== Task ==
Reproduce word for word the passage of the article on Peter Beagrie from "My teenage infatuation" up to and including "for too long.".

___ Excerpt to read

For a season at Stoke City he could do almost anything, except pass to a team-mate. Mark Blakemore celebrates a talent before it was made to conform
Earlier this season, while enduring the sight of Exeter City thrashing helplessly about in the bottom division, I beheld something wondrous. The opposition’s left midfielder watched a high ball as it fell over his left shoulder, cushioned it out of the air with his instep, and brought it instantly to rest in front of him. Then he immediately placed an inch-perfect pass through the middle of Exeter’s defence, enabling a team-mate to run through and sky it hopelessly over the bar, which didn’t matter because his team was already 4-0 up. It was comfortably the most beautiful thing I’d seen on a football pitch in four seasons of watching Third Division football.
My knowledge of Scunthorpe’s team sheet was not what it perhaps should have been, so I turned to my City-obsessed friend as he slumped in despair and asked him if he knew who the player was, and what the hell he was doing in the Third Division. “Didn’t you know?” he replied. “That’s Peter Beagrie.” I gasped, and the years fell away.
My teenage infatuation with Stoke City and Peter Beagrie was brief, but memorable for its intensity. It was the late Eighties and Stoke were toiling away in the mid-to-upper reaches of the old Second Division. That’s not to say they were without quality. Whenever the manager Mick Mills sat down with his team sheet he could write on it the names of Lee Dixon and Steve Bould, although not for too long.

______
___ Data shown

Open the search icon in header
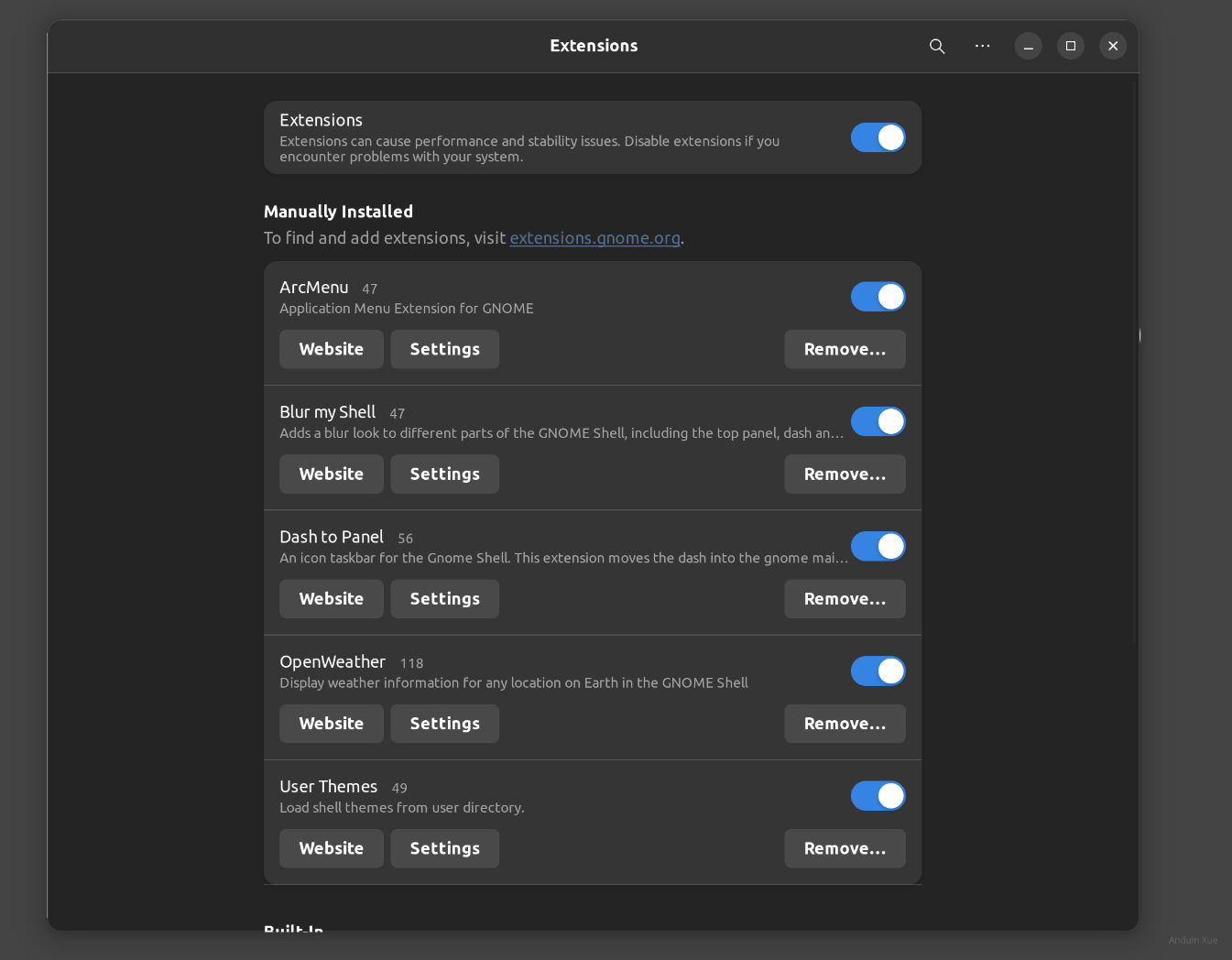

______

== Result ==
My teenage infatuation with Stoke City and Peter Beagrie was brief, but memorable for its intensity. It was the late Eighties and Stoke were toiling away in the mid-to-upper reaches of the old Second Division. That’s not to say they were without quality. Whenever the manager Mick Mills sat down with his team sheet he could write on it the names of Lee Dixon and Steve Bould, although not for too long.